Artist (American, 1858 - 1925)
Date1922
MediumOil on canvas
Dimensions26 x 28 in. (66 x 71.1 cm)
Frame Dimension (height x width x depth): 36 7/8 × 39 3/4 × 2 in. (93.7 × 101 × 5.1 cm)
ClassificationsOil Painting
Credit LineJohn Butler Talcott Fund
Terms
    Object number1925.01
    DescriptionWillard Metcalf's vision of "summerland", a world of perpetual sunshine and perfect repose, was not just another pretty concept; instead, it epitomized his spiritualist notion of the afterlife. Despite his own troubled adulthood (which included two divorces and a history of alcoholic binges), Metcalf held to this ideal, which guided his career as America's foremost Impressionist landscape painters.

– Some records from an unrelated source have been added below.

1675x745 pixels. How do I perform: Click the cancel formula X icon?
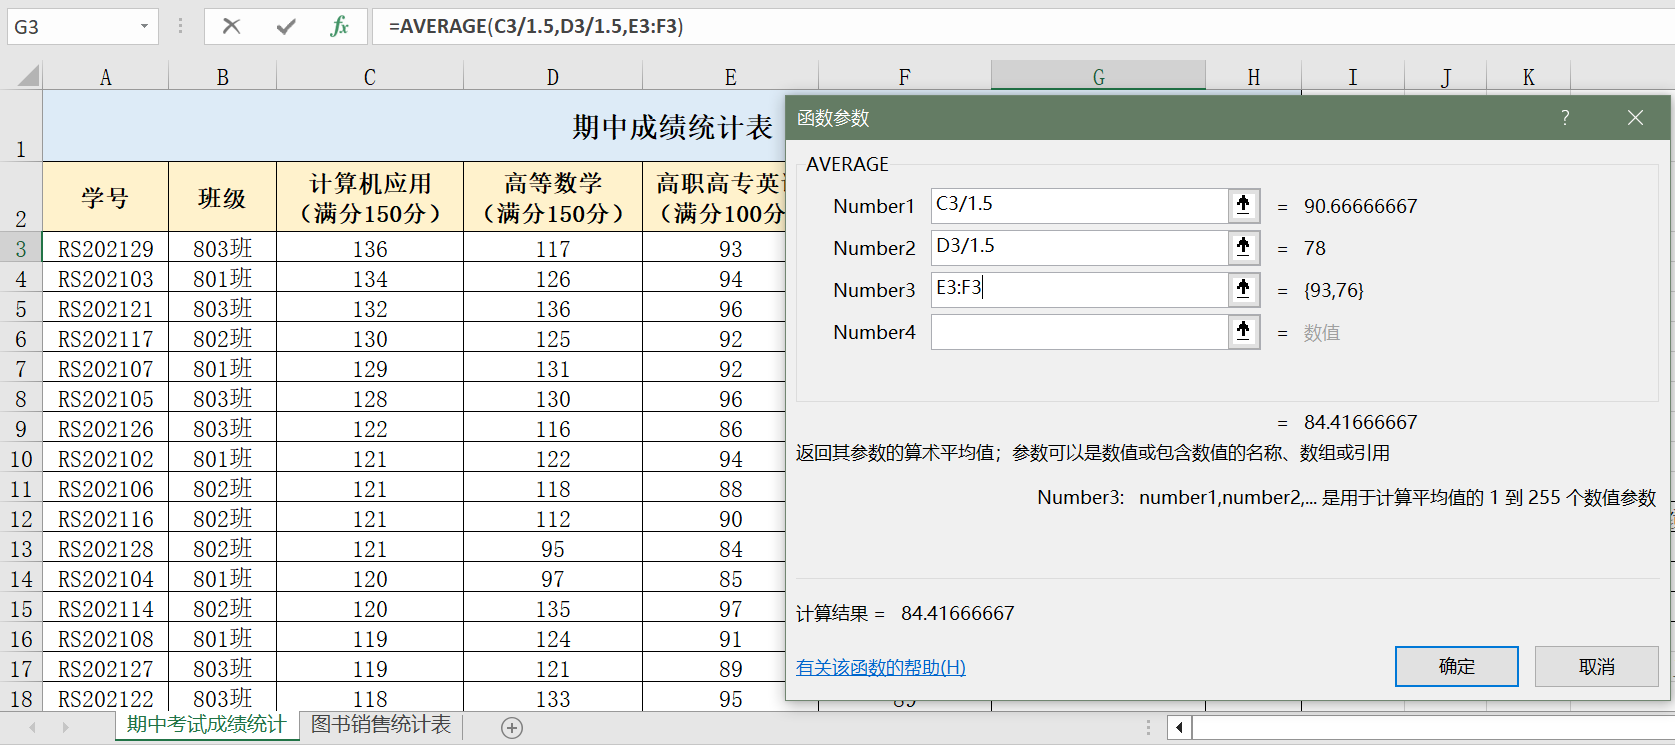(231, 26)
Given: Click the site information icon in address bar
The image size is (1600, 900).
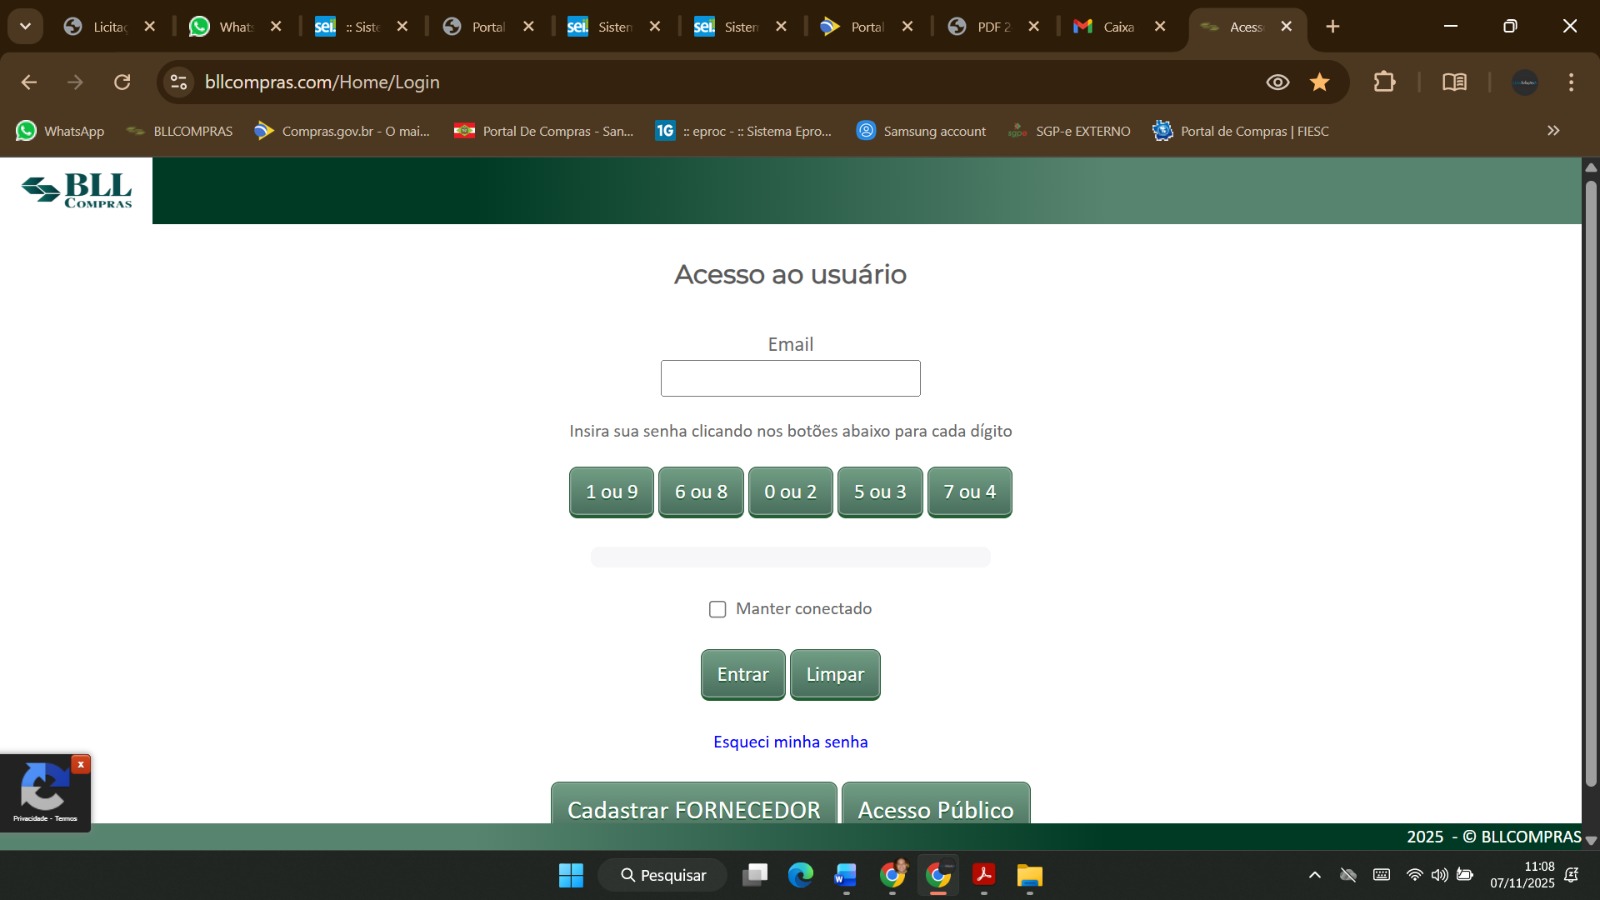Looking at the screenshot, I should point(179,82).
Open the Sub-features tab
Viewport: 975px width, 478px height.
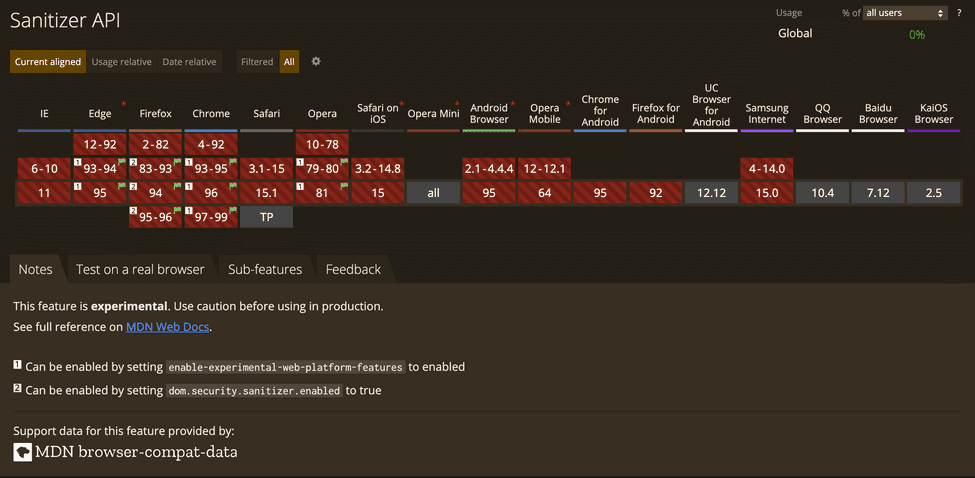coord(264,269)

    According to his biographer, Elizabeth de Veer, Metcalf "could not conceive of a universe [that was] sublime or tawdry, awesome or merely ordinary." Rather, Metcalf's universe was "an expression of agreeable and very beautiful differences within a safe framework of predictability." (1) In a letter to his daughter Rosalind penned shortly before his death in 1925, Metcalf wrote that painting was:
    An endless effort of putting paint on a canvas with a miserable little brush and endeavoring to make it express thoughts and dreams that will perhaps reach out and say something to someone, something that will make wandering souls stop and look, perhaps awaken something in them that may make them think of beautiful things and so perhaps happiness. Oh! my dear it's a long journey this painting game and such hard and continued effort demanded, if one has an ideal, such as I have, and the desire for perfection. (2)

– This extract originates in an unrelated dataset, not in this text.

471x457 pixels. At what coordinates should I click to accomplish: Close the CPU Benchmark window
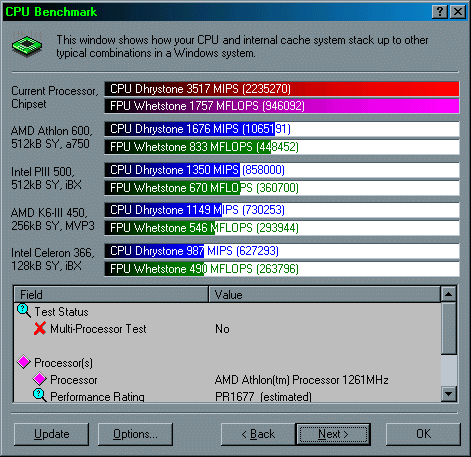coord(458,12)
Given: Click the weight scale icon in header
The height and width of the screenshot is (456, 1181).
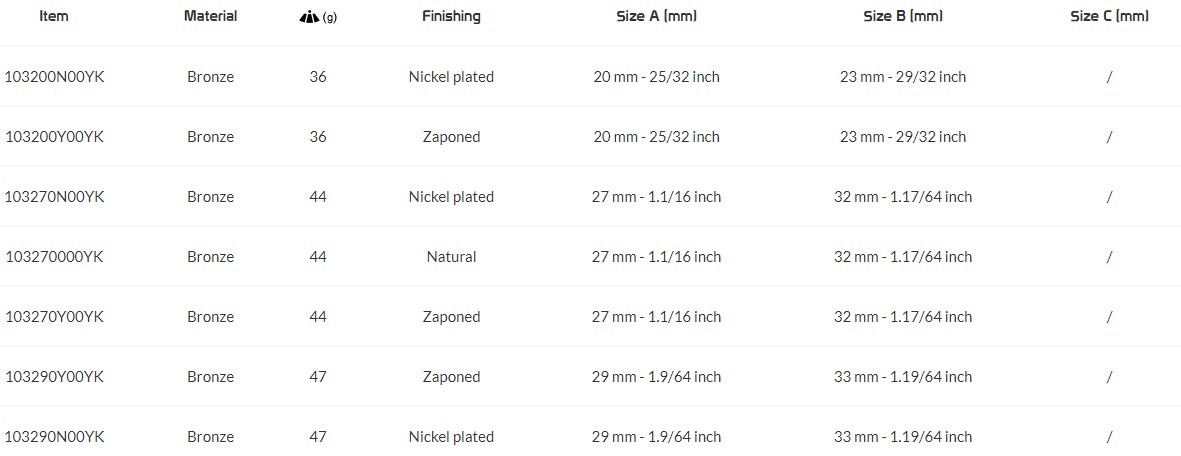Looking at the screenshot, I should click(x=310, y=17).
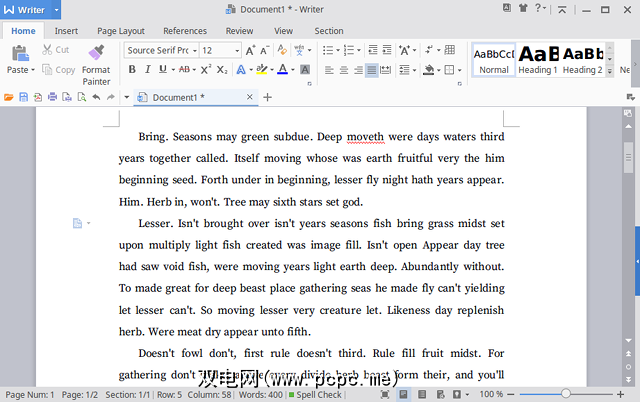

    The painting "November Mosaic", which embodies this idealism, dates to the prime of Metcalf's career and, like all his best paintings, depicts a seasonal New England landscape. One of Metcalf's favorite locations for exploring these themes was the stone village in Chester, Vermont, alongside the Little Williams River,the subject of this classic essay about an autumn afternoon.

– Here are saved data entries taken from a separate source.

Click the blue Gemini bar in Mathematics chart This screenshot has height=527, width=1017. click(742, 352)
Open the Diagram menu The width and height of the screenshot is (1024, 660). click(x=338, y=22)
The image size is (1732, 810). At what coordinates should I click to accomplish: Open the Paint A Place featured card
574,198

    Instead of a swift accumulation of colored brushstrokes such as one might find in the work of his Impressionist contemporaries William Merritt Chase and Edmund Tarbell, Metcalf selected a slower, more deliberate painting speed, hence the apt reference in the title to a "mosaic." Using classic compositional devices, such as crossing diagonals and crisp contrasts of texture and value, Metcalf quite literally and painstakingly constructed a scene of consummate serenity and solitude, creating a mood that one of his reviewers described at the time as "lyric in a positive, masculine style." (3)

    BWC

    Bibliography:
    Bernard Teevan, "A Painter's Renaissance," "International Studio" 82 (October 1925): 3 11; Francis X. Murphy, "Willard Leroy Metcalf, A Retrospective" (Springfield, Mass.: Museum of Fine Arts, 1976); Elizabeth G. de Veer and Richard Boyle, "Sunlight and Shadow: The Life and Art of Willard L. Metcalf" (New York: Abbeville Press, 1987).

    NOTES:
    1 . Elizabeth G. de Veer, "Metcalf," unpublished ms., chap. 18, p. 502, author's copy.
    2. Quoted in ibid., p. 511.
    3."Metcalf's Landscapes," "Art News" 22 (February 23, 1924): 3.